Sneak Peek: Gerard Craft’s Cinder House, opening at the Four Seasons Hotel-St. Louis August 29 (UPDATED)
Until the official opening, the restaurant is open to hotel guests only.

Photography by Kevin A. Roberts
Craft's version of the popular feijoada, considered a national dish of Brazil.
The menu graphic evokes flame, smoke, and embers, indicative of the cooking methods used at Gerard Craft’s latest endeavor, Cinder House, which officially opens to the public at the Four Seasons Hotel St. Louis on August 29. Cinder House replaces Cielo, which had served breakfast, lunch, and dinner at the hotel since its inception a decade ago.
The restaurant, bar space, and kitchen were reconfigured, and a handsome outdoor bar overlooking the river and the Arch was added, all in about 90 days—pretty quick work by restaurant standards.
“It was ready—it had to be ready,” Craft says, referencing the hotel’s commitment to open the restaurant in time for the 100th PGA Tournament, recently held at Bellerive Country Club.
Last weekend, Cinder House served a limited menu to hotel guests, which it will continue to do until August 29, when it opens to the public.
“Chefs from all over the country were here for one of the private events last weekend,” Craft says, “including celeb chefs Roy Choi and Joe Flamm from Spiaggia." Each chef was stationed under a different pool cabana and served up different items, a sight that impressed Craft and was within the hotel’s vision for the future.
Several years ago, when the decision was made to update Cielo, the only restaurant within the hotel, rumors circulated that it would become a steakhouse. “It was to be Q1 next year and then Q1 the following year,” says Four Seasons spokesperson Chloe Caylor. But general manager Apler Oztok envisioned something more dramatic. Oztok’s idea: Invite a local chef to take the foodservice to the next level, someone who could attract regional and national attention to the property. “And who better than Gerard Craft?” he said.

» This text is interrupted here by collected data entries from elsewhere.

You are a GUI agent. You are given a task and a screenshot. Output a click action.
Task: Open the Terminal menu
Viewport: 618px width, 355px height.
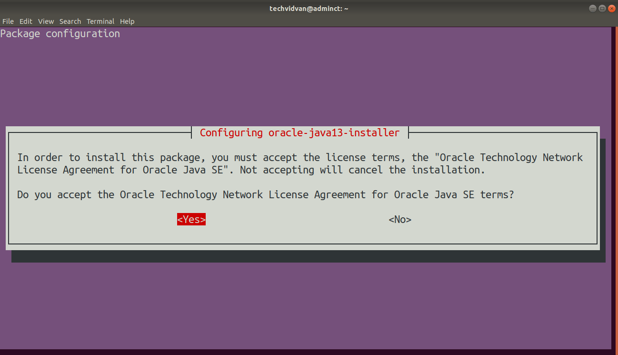pyautogui.click(x=100, y=21)

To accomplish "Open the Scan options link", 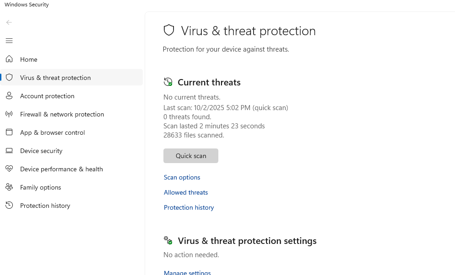I will pyautogui.click(x=182, y=177).
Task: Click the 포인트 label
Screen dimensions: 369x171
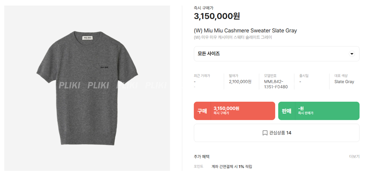Action: click(199, 167)
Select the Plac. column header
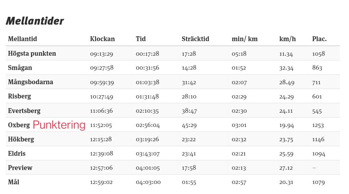This screenshot has width=349, height=194. (x=319, y=39)
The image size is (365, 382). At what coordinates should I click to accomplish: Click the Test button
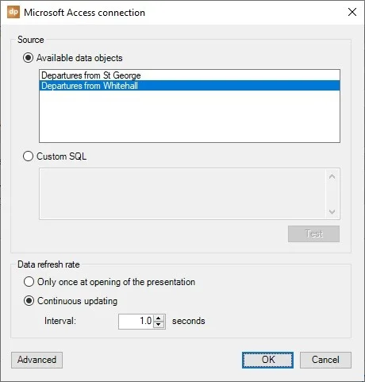click(x=313, y=233)
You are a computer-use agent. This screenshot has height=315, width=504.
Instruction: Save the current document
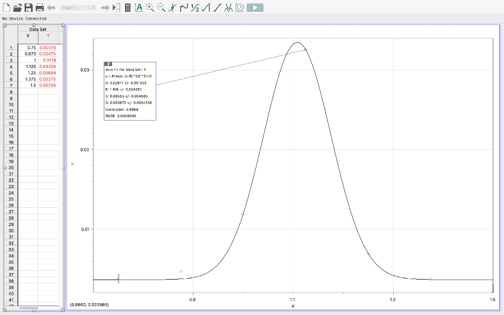tap(29, 7)
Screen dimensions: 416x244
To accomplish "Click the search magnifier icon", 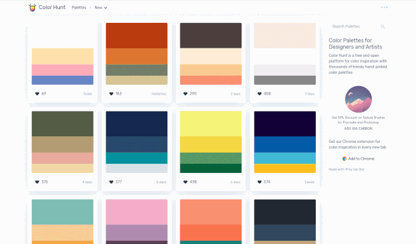I will 383,26.
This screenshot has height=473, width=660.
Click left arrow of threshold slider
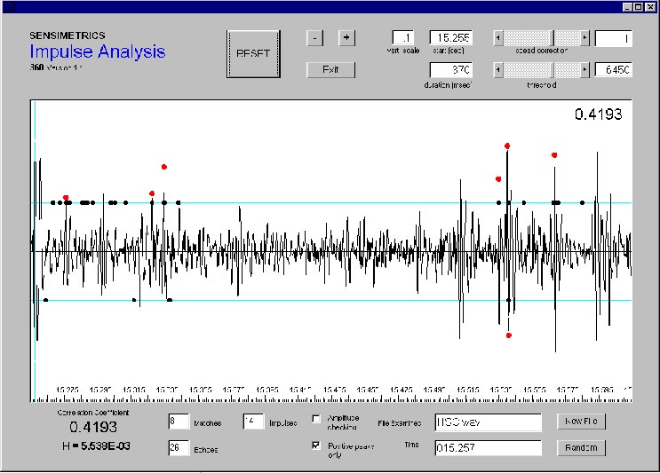[x=497, y=69]
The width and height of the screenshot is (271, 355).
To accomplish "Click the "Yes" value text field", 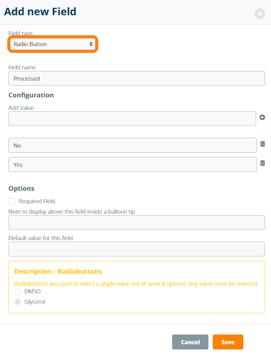I will (x=132, y=165).
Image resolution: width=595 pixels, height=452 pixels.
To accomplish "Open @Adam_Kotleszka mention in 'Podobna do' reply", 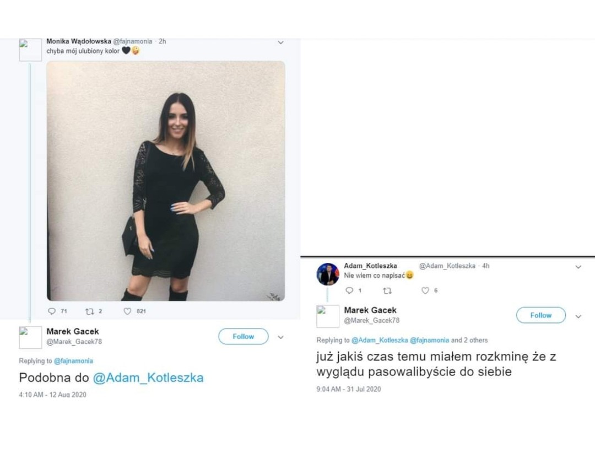I will tap(148, 378).
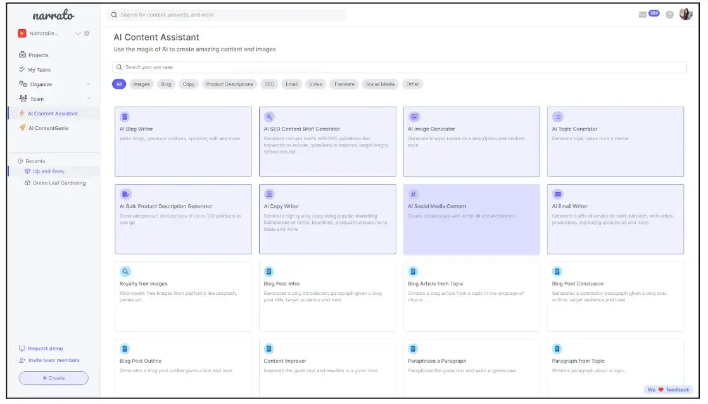Open the user profile avatar
This screenshot has height=404, width=708.
tap(686, 14)
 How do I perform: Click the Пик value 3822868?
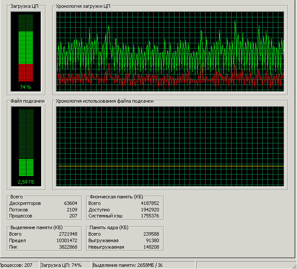[68, 247]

Craft’s original idea was to do interpretations of global barbecue, based on the idea that all cultures have cooked something over wood. “Then it morphed into the foods of my youth, which was a lot of South American food,” cooked by his childhood nanny, who was Brazilian. “A huge chunk of the menu happens to be from that area and that era, because it came easy,” he says. “It didn’t start out that way, but after a year of strategizing, it ended up that way.”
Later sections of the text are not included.